● TASK TO CARRY OUT: Extract the section of the items from the beginning through the line that contains "The width and", repeating those lines as they appear. Leave the pictures out of your answer.

(Stored data entries)
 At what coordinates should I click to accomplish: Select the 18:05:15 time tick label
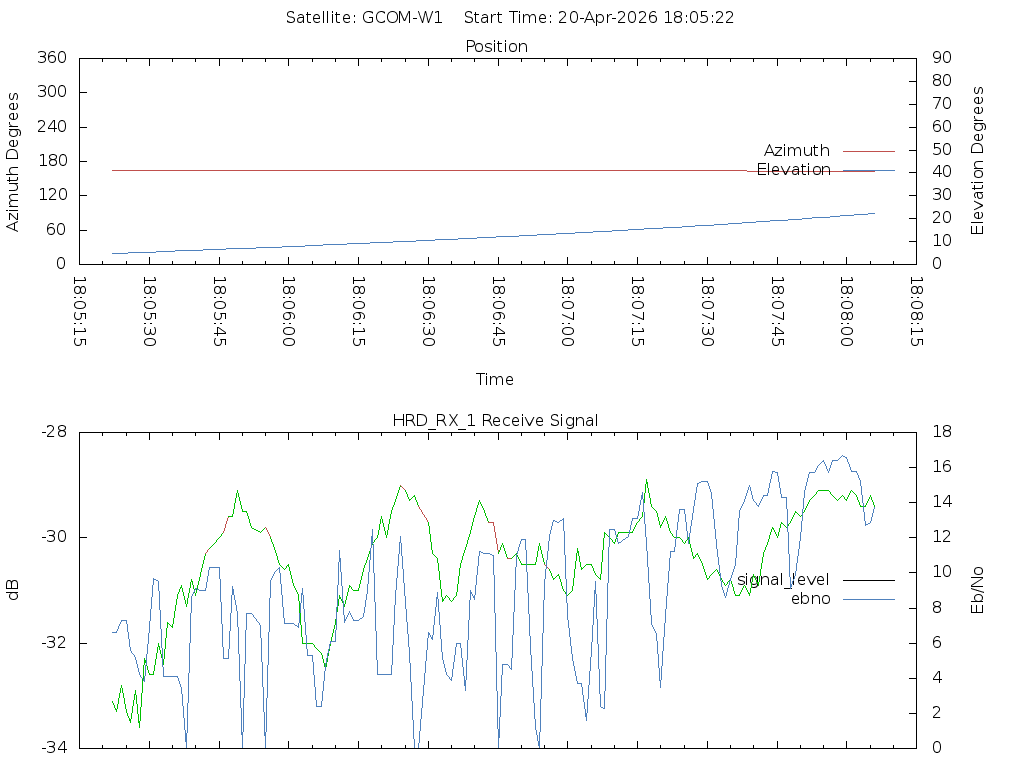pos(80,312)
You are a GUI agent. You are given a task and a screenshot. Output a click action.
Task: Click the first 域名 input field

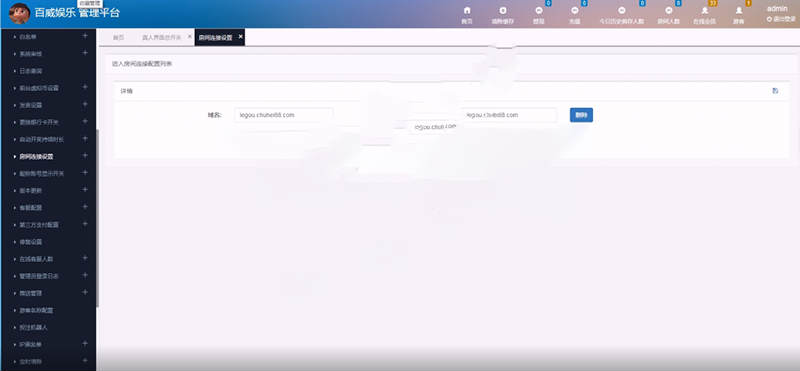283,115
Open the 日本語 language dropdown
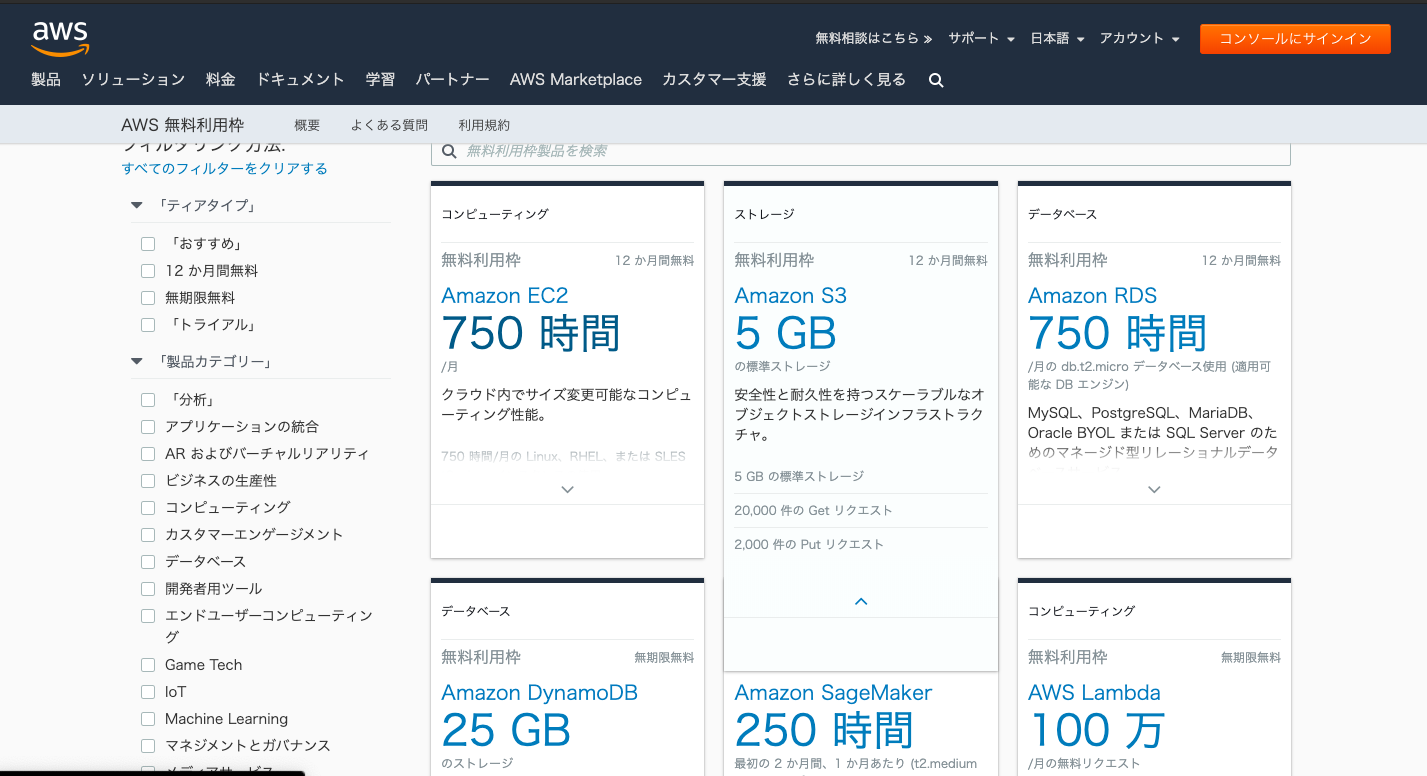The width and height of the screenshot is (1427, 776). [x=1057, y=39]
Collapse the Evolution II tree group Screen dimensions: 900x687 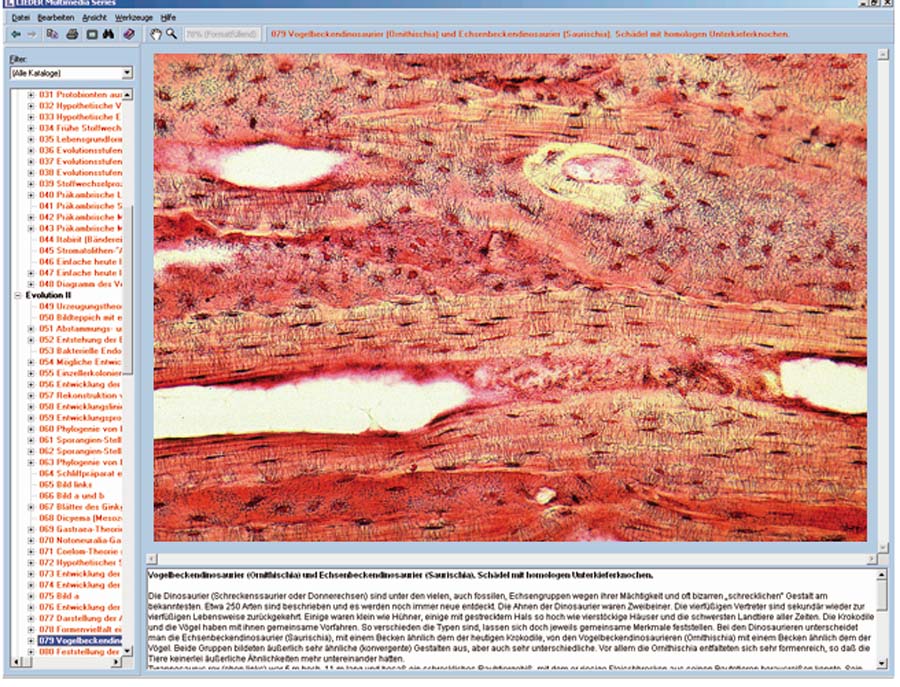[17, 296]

● FULL RESPONSE:
 At what coordinates should I click to accomplish: Select the 18:05:15 time tick label
pos(80,312)
You are a GUI agent. You are given a task and a screenshot. Output a click action.
Task: Click the first 域名 input field

283,115
Open the 日本語 language dropdown
The width and height of the screenshot is (1427, 776). [x=1057, y=39]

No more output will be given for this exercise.